Information (at least in the non-semantic, canonical sense of the word) can be defined using either the Shannon statistical approach or the Kolmogorov computational one. The former establishes it as a notion of average codeword length expressed in some arbitrary alphabet -which is deliberately chosen to be the binary alphabet in any textbook I can cite- needed to establish a bijective mapping to the outcomes of a random source; the Source Coding Theorem proves this definition to be equal to the entropy of the source in the statistical limit of an infinite number of outcomes. The second approach makes use of universal computers in some arbitrary model (almost always chosen to be an UTM), and then defines the information contained in a source as the length of the minimal self-delimited program in the language of the computer which outputs the outcomes of the source; as the choice of a reference UTM can only make the length of a minimal program a constant term different than in any other choice, the definition is quite robust.
Indeed, the Kolmogorov approach subsumes the Shannon definition, because the probability distribution priors needed to encode the source and decode the messages are equivalent to a Turing Machine which computes an entropy encoding scheme (like Huffman or Arithmetic encodings).
So, in essence, the modern definition of "information" is in turn based on the extremely flexible and unique (i.e. absolute) definition of computation brought about by the universality results of the first half of the twentieth century.
Nevertheless, I find this story somewhat unsatisfactory. Using computation as a foundation for information seems like turning the world on its head, at least under an intuitive understanding of what the term denotes and in opposition to the canonical definitions of Shannon and Kolmogorov. Computers are procedures (or procedure-following objects, a meaningless difference under the light of Turing universality and mutual simulation of machines) and so, they are a particular kind of relation -recursion- between an input and an output. Even though this kind of relation is unique and absolute, it seems to me to be necessarily ex post to the notion of input and output; and those two are the "stuff" that intuitively matches the term "information". You can say a computation exists by showing a history of the steps (the stacked list of inputs-outputs), the same way you can explicitly show a logical deduction in sequent notation. The Church-Turing thesis then would just state that the class of stackings of inputs and outputs which can effectively be produced by any means, is exhausted by the Turing Machine or by any other equivalent model of computation.

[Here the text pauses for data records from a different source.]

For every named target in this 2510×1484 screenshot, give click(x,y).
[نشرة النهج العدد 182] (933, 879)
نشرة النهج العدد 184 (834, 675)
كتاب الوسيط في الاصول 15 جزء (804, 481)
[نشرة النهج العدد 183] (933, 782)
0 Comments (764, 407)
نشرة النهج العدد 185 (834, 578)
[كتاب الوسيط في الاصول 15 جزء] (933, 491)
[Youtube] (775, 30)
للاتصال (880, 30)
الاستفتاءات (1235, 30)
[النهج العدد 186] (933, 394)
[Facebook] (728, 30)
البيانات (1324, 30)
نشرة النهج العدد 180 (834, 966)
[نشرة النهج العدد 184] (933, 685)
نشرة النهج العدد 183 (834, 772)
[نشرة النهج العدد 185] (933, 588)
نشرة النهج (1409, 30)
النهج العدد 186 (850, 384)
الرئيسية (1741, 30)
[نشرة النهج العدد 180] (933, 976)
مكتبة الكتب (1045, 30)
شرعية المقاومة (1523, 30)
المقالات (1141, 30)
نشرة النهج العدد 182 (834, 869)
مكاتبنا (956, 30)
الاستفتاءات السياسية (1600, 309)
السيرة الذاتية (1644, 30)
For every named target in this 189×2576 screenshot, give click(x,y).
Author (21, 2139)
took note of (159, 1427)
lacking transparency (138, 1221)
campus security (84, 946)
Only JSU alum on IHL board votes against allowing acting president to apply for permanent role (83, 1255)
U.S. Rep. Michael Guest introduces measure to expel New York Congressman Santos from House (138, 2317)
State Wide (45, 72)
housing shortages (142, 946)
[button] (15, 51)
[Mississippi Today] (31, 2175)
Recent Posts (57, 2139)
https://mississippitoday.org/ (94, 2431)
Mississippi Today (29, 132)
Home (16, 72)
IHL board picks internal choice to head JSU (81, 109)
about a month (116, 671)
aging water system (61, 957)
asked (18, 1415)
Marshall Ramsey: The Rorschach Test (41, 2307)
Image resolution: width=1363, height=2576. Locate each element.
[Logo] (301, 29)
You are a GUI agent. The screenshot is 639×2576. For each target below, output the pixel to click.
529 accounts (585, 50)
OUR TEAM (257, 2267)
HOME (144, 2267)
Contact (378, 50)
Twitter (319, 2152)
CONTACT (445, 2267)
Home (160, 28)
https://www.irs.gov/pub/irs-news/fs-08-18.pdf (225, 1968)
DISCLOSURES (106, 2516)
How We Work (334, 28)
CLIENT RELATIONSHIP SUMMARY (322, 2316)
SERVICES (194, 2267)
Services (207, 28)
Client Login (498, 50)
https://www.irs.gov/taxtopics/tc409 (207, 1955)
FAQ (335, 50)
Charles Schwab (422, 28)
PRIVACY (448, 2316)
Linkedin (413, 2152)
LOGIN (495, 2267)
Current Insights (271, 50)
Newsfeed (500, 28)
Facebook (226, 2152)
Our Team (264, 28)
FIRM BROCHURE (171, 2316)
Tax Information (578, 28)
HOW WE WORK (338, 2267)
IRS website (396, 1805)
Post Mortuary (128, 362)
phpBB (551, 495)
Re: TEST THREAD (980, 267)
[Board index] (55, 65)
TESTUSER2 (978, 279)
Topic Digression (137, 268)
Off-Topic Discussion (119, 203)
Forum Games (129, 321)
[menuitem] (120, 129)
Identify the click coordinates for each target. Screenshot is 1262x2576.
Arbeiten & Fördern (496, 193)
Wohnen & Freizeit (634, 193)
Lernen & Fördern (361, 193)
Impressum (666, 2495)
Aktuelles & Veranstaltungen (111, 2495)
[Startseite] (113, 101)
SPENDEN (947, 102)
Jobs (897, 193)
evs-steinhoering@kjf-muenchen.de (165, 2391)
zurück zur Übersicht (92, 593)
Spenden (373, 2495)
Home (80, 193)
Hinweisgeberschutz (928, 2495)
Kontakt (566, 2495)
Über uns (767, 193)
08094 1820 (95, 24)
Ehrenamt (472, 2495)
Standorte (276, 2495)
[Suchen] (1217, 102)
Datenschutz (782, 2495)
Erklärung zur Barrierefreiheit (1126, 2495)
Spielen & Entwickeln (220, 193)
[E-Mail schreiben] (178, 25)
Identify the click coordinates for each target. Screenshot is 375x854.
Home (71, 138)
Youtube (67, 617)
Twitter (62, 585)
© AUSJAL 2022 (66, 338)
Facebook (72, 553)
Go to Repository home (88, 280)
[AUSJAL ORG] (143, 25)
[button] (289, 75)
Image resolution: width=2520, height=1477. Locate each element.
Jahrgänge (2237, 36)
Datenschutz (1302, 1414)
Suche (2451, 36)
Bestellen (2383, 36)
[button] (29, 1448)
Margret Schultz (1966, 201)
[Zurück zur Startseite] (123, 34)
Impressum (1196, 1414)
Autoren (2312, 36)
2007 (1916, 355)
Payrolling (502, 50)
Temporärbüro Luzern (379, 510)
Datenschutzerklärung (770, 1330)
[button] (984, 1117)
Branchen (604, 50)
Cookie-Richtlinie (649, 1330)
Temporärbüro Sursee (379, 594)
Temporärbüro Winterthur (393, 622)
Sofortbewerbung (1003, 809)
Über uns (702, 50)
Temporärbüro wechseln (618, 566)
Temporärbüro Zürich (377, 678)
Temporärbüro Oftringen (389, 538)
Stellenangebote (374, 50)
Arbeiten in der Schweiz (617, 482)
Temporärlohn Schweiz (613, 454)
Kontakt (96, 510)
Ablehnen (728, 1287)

On the other hand, the "stuff" which makes up the inputs and outputs (intuitive information) in principle doesn't necessarily need an auxiliary reference to computation to be said to exist. A string of symbols doesn't need to be related to any other one; it can exist in isolation, so no compulsory reference to a procedure is required (again, I'm leaving the formalization of this intuition as an exercise to the reader; I just expect to be talking with enough sense to be understood).
To end this section I leave this resume:
- Information, understood in an intuitive sense of "generalized abstract stuff", seems to be more fundamental than computation given that the concept of procedure implies a reference to the former. Information should be understood as mere strings of symbols, and symbols are to be understood as generalized stuff (anything which can be distinguished);
- What the canonical term "information" refers to, is a computational property of information in the sense of 1. I personally prefer to use the term complexity in both cases of the Shannon and Kolmogorov definitions, and preserve the term information to mere "stuff" (without reference to computation or probability priors; i.e. strings "as given").
Assuming that information is the fundamental stuff required for the concept of computation to make sense, one may wonder what is the minimal alphabet (i.e. the minimal amount of different symbols) which is needed to express any form of information in the sense I explained above. The obvious response might be that the binary alphabet is the answer to this question -after all, the bit is used as a universal measure of channel capacity. But it turns out, I haven't found in any textbook I've read a section dedicated to stating and formally proving this, let alone to elegantly and succinctly doing it! Again, it may sound obvius, but if the foundations of science are information and computation (a trend which has been going on for almost a century by now) I seriously think it should be established that the binary digit is the "most simple and fundamental possible unit of (generalized) stuff".
I will now state my question properly:
- a) How can be proved succinctly (but not heuristically) that the bit is the fundamental unit of information, and there's nothing simpler or lesser which could do the job?
And I leave this meta-question, based on the overly-long introduction to the main question:
- b) Is there a book where information is developed from the "bottom-up" approach I've called "the intuitive sense of the word information" here, i.e. taking strings of symbols as fundamental, and then developing derived notions like computation and statistics from there?
And finally, of course:
- c) Does all I've wrote here make any sense?